In order for a core/non-core market structure to begin, several preconditions should be met, which were discussed in the DSP report and have already been mentioned in this document. These are the following:
· Revisiting the CRS related to DWR costs
· Rules for cost responsibility for new generation
· Adoption of entry/exit/switching rules
· Imposition of uniform resource adequacy requirements
· Rationalization of rate designs
· Treatment of POLR
The importance of each of these issues has been discussed already above. Some, such as resource adequacy requirements, may require modifications to existing CPUC decisions to push requirements to an earlier timeframe. Others may require new work on the part of staff and stakeholders. Thus, I believe that the CPUC should be given one year from the time any legislative change goes into effect creating a core/non-core retail market structure, to conduct a proceeding to ensure that each of these preconditions is met, before the new retail market structure is actually effectuated. This one-year timeframe presumes that any enacted legislation would outline a core/non-core structure, but leave detailed implementation issues to be worked out by the CPUC.
After these details are worked out, the market should be reopened. I disagree with the DSP recommendation tying reopening of the market to the dropping off of existing contract obligations. In reality, many of the customers who would wish to become non-core are already on direct access. Those who are not will be making individual business decisions on the basis of the new rules put in place, and will be negotiating with new service providers. It will take time for such a voluntary market to develop, regardless of the legislative and regulatory changes that are made.
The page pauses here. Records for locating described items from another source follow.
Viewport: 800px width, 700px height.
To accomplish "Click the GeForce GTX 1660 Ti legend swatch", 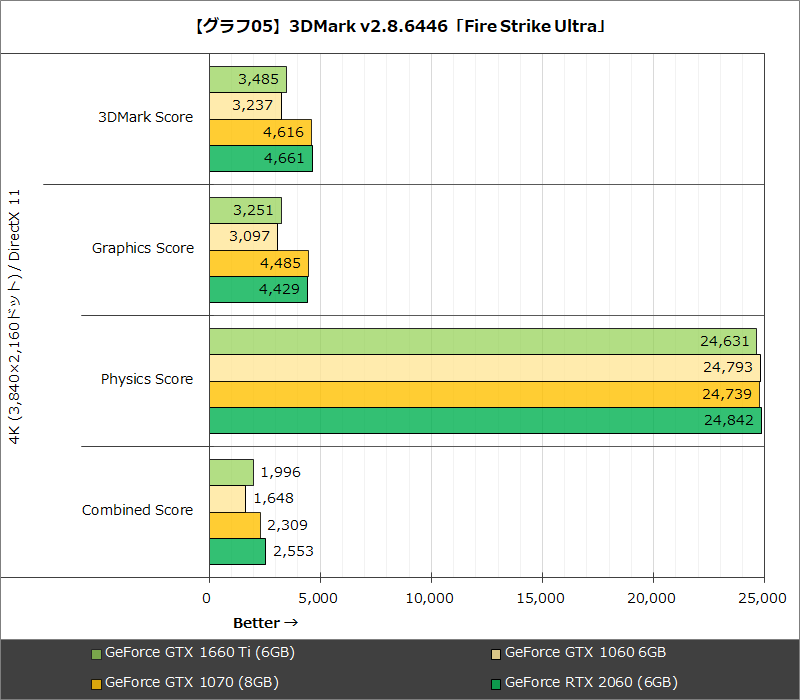I will (x=95, y=652).
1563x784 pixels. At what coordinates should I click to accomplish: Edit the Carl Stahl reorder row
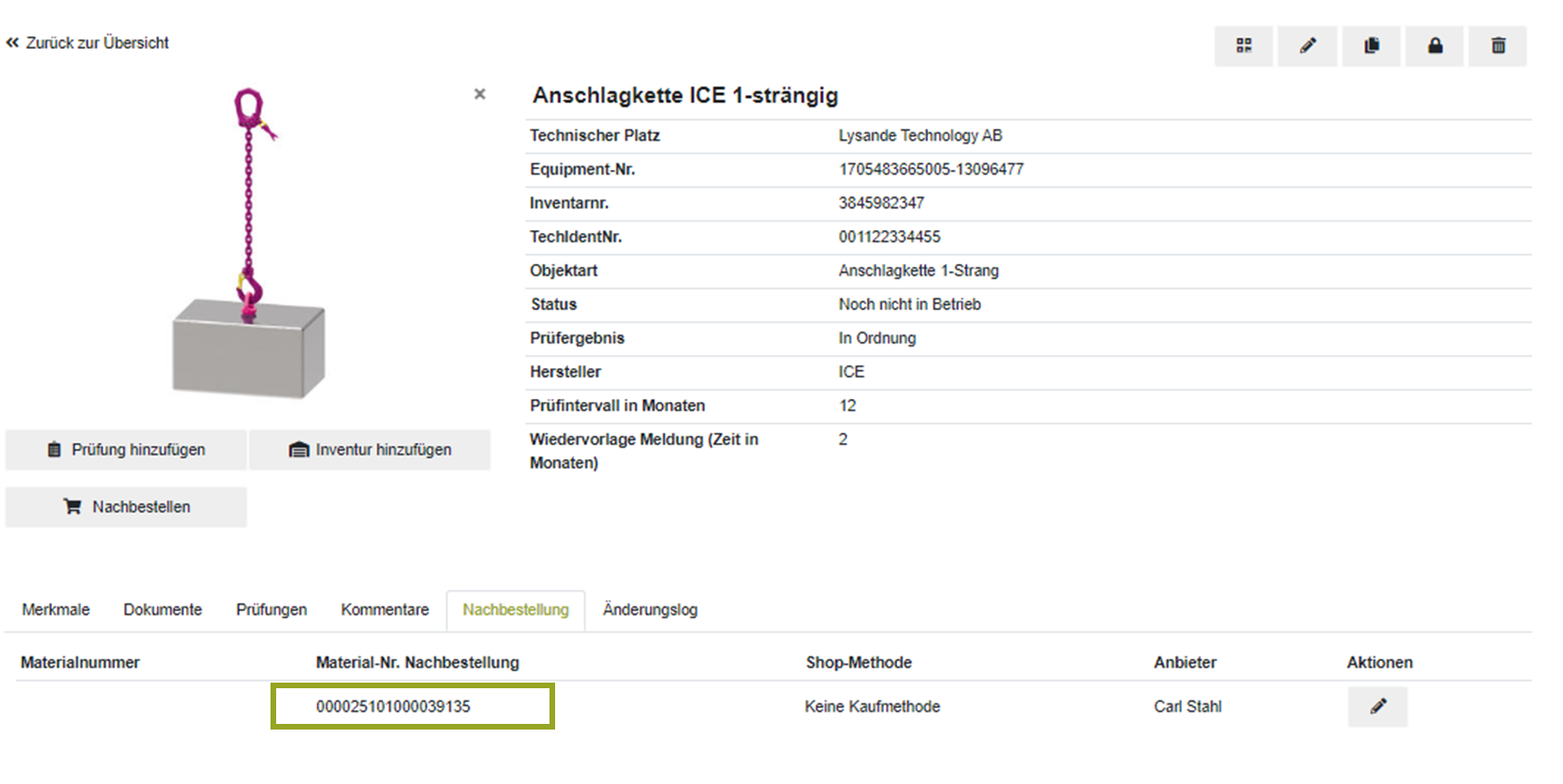[x=1377, y=707]
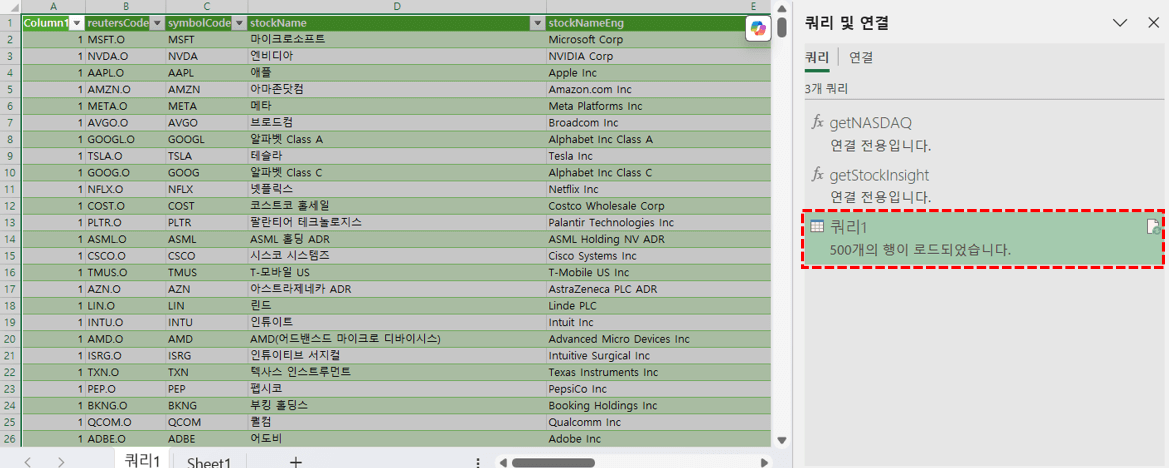Close the 쿼리 및 연결 pane
The width and height of the screenshot is (1169, 468).
1153,23
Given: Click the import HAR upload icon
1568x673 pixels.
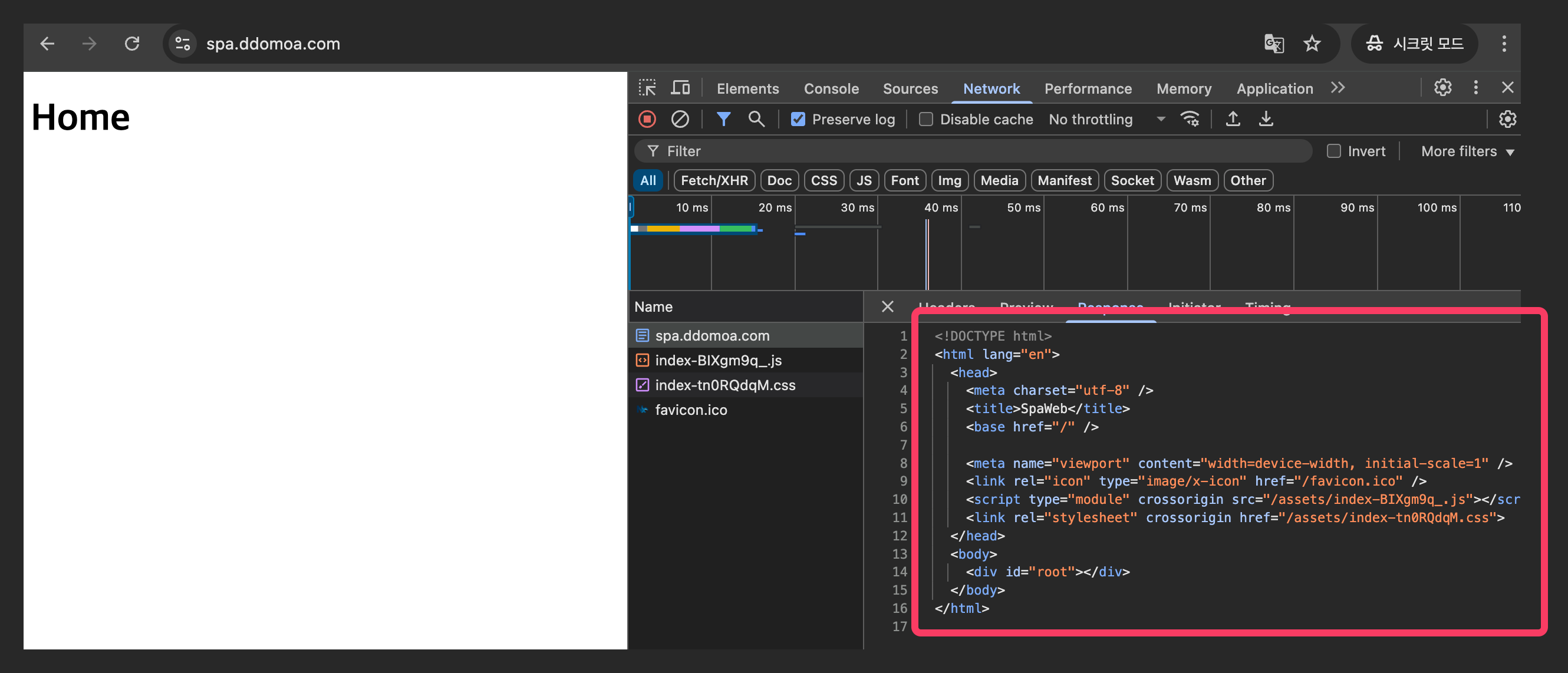Looking at the screenshot, I should [x=1233, y=118].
In summary, I propose the following definitions of core/non-core structure.
Core customers would be any customers with monthly peak demand of less than 500 kW who do not choose to be aggregated and served by a non-IOU electric provider. These customers should, however, be allowed to choose a non-IOU retail option for green power. The DSP paper proposes green choice for customers through the IOU, with ESPs as providers, though not retail providers; the CPUC should explore offering green choice by non-IOU providers as well, with those entities having direct customer interface (as another option). In addition, we should explore expansion of advanced metering infrastructure to serve core customers.
All customers with monthly peak demands in excess of 500 kW should be automatically considered non-core and should be expected to find their own ESP to provide electricity service, unless they choose to be served by their IOU. See the core-elect description below.
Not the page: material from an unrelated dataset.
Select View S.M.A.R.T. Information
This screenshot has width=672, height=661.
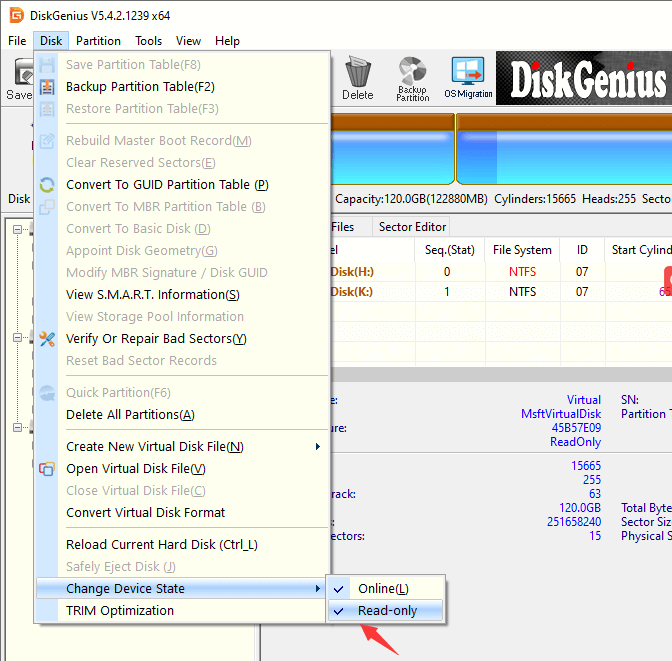coord(152,295)
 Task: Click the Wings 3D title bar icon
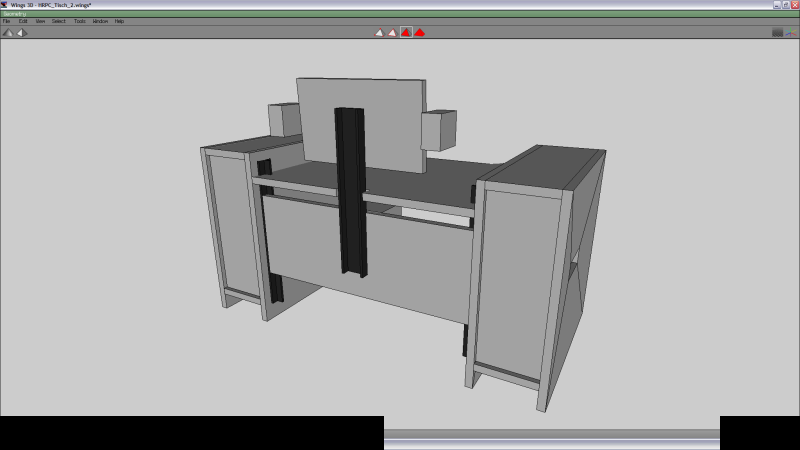point(4,4)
These are customers with monthly peak demands in excess of 500 kW who voluntarily choose to be served by their IOU. They should be required to make a five-year commitment to such service at the outset. If they are returning from non-core ESP service, they should be required to pay the market rate for electricity for any remainder of the five-year commitment.
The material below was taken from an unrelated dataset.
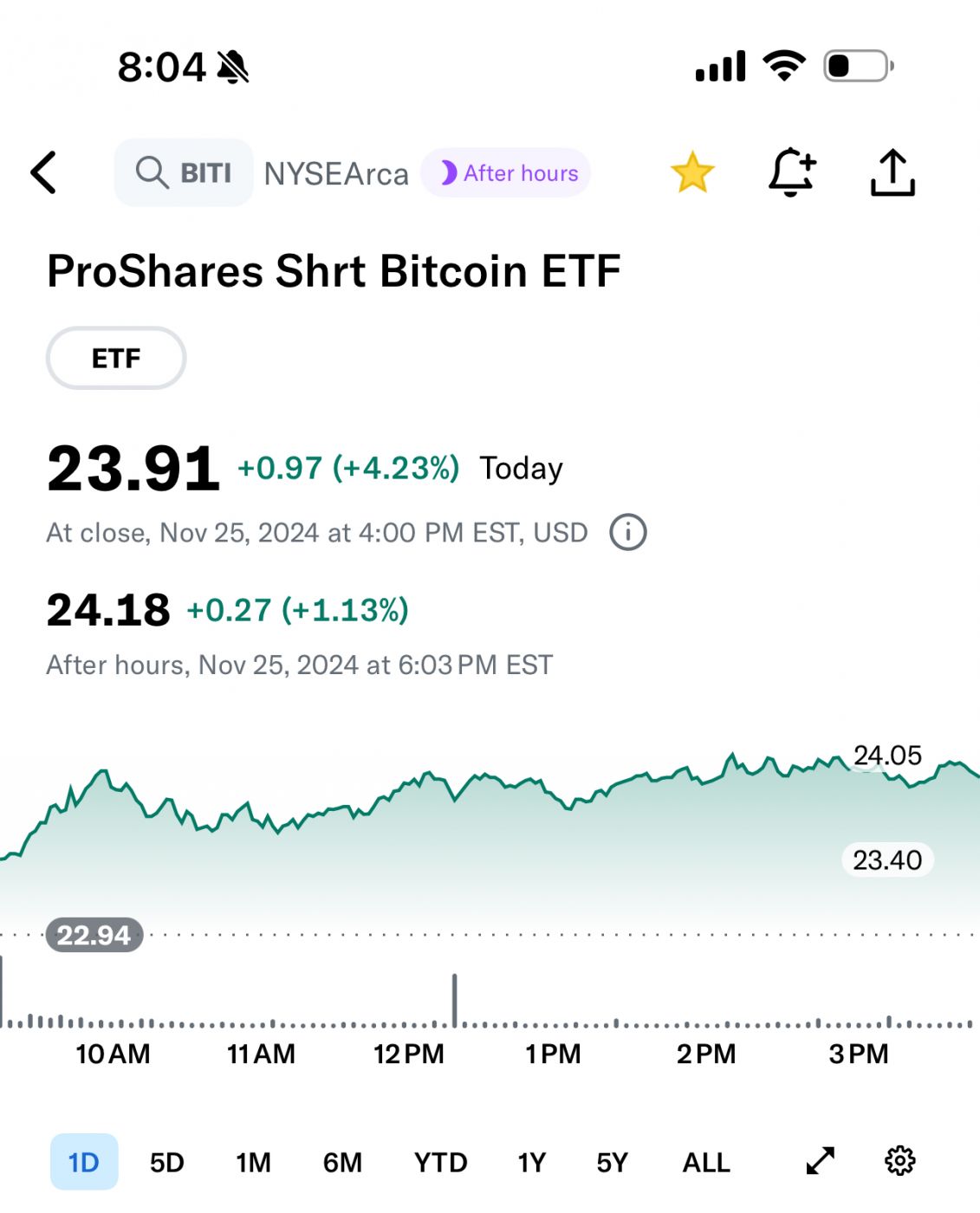Switch to the 5D range

pyautogui.click(x=167, y=1162)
As discussed above, aggregation should be allowed by ESPs of customers with monthly peak demands less than 500 kW to reach that size threshold. At such time, each individual customer being served would be considered non-core aggregation customers. As with other non-core customers, a five-year commitment should be required. Community choice aggregation, already allowed under state law, would be considered under this category of non-core service.
1 See, for example, proposed legislation (AB2006 (Nunez) and AB428 (Richman)), as well as the CPUC Division of Strategic Planning Report of March 15, 2004 titled "A Core/Noncore Structure for Electricity in California."